Passage provided below:

State Attorney General Bill Lockyer on Miller shooting

Soon after that, his office would initiate its own pattern and practice investigation of the police department, after then D.A. Grover Trask expressed concerns about whether or not racial animus had been a factor in the shooting. On a trip down to Riverside in June 1999, Lockyer allegedly scolded two RPD officers who along with several hundred others had shaved their heads in protest of the firings of the officers involved in the Miller shooting. They would tell him to go on back to Sacramento because his words didn't mean anything in Riverside. But as it turned out, Lockyer had the last word.


"The investigation, however, has revealed a number of allegations of derogatory racial comments and other evidence suggesting there may be an atmosphere of racial insensitivity and even racial hostility within the Riverside Police Department. I take these kinds of allegations very seriously. Racial bias and intolerance are unacceptable anywhere, but especially in a professional police organization. Our law enforcement officers must demonstrate the highest standards of integrity, fairness and justice by serving all the people in our communities. That is why I have initiated an investigation into these allegations to determine whether there have been any violations of California law, including civil rights violations."

The United States Attorney's office and the FBI also investigated the shooting but the federal agencies declined to file criminal charges against the officers and closed out their investigation four years after the shooting took place. I and other individuals sat in a two hour meeting with U.S. Attorney Debra Yang who drove up from her office in Los Angeles to meet with people in Riverside in December 2002. Miller's family met with them first and they told us the outcome of that meeting as they left it in tears.

Actually, there was no need to be told anything by anyone. After hearing that the Justice Department was planning to fly in Vermont McKinney all the way from Philadelphia to attend both meetings, it was pretty clear what the news would be. McKinney worked for the DOJ's Community Relations Division and while stationed at the Los Angeles branch office, he had made many trips to Riverside to attend meetings and demonstrations.

The DOJ closes book on Miller shooting was a press release in relation to its decision not to file federal charges in this case which included the rationale behind the decision.

To prove a federal criminal civil rights violation of the applicable statute, Title 18, United States Code, Section 242, the government must establish beyond a reasonable doubt that the officers used more force than was reasonable under the circumstances, and that they acted "willfully," that is, with the specific bad purpose of depriving Ms. Miller of her constitutional right to be free from unreasonable force. Mistake, misperception, or even negligence or poor judgment by a police officer is not enough to establish a violation of this statute.

Given these standards, the evidence developed by the investigation is not sufficient to meet the rigorous requirements for a federal criminal civil rights prosecution. In this case, the four officers who responded to the scene were confronted with an unresponsive woman with a gun on her lap, locked in a car with its engine running, and who then appeared to suffer a medical emergency.

End of Passage provided.
Data extracts below:

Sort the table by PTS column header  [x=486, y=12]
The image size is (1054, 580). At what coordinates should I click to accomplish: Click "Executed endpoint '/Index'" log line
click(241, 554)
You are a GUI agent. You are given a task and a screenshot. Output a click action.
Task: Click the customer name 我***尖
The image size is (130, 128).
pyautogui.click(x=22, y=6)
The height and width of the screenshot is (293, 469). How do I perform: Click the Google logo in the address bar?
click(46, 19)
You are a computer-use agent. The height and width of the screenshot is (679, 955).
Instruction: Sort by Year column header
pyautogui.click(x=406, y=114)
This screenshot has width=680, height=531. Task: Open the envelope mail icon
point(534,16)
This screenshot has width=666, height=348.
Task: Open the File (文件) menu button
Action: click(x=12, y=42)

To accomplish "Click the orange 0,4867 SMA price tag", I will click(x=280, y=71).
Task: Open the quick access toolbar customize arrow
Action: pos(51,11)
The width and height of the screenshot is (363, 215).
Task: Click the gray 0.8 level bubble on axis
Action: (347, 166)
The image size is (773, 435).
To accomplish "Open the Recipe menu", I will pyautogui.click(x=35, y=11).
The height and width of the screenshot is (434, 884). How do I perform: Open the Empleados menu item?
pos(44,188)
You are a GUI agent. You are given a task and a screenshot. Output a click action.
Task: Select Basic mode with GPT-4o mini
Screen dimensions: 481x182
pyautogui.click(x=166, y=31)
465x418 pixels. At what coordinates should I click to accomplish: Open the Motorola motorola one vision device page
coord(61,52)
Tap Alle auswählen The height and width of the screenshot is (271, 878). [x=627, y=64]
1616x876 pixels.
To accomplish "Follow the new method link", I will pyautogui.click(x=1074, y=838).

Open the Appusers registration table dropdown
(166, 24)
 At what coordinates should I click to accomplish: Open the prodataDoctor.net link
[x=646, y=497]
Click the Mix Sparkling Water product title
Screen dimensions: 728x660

End of Data extracts.

* **Work request 1**:
Answer these questions from the passage on the Miller shooting:
(a) In what month and year did Lockyer make a trip down to Riverside?
(b) From where did U.S. Attorney Debra Yang drive to meet with people in Riverside?
(c) Under which statute must a federal criminal civil rights violation be proven?
* **Work request 2**: Copy the part of the passage on the Miller shooting starting with "State Attorney General" and going on through "the last word.".
The rows have nothing to do with this.

* **Task output 1**:
(a) June 1999
(b) Her office in Los Angeles
(c) Title 18, United States Code, Section 242

* **Task output 2**:
State Attorney General Bill Lockyer on Miller shooting

Soon after that, his office would initiate its own pattern and practice investigation of the police department, after then D.A. Grover Trask expressed concerns about whether or not racial animus had been a factor in the shooting. On a trip down to Riverside in June 1999, Lockyer allegedly scolded two RPD officers who along with several hundred others had shaved their heads in protest of the firings of the officers involved in the Miller shooting. They would tell him to go on back to Sacramento because his words didn't mean anything in Riverside. But as it turned out, Lockyer had the last word.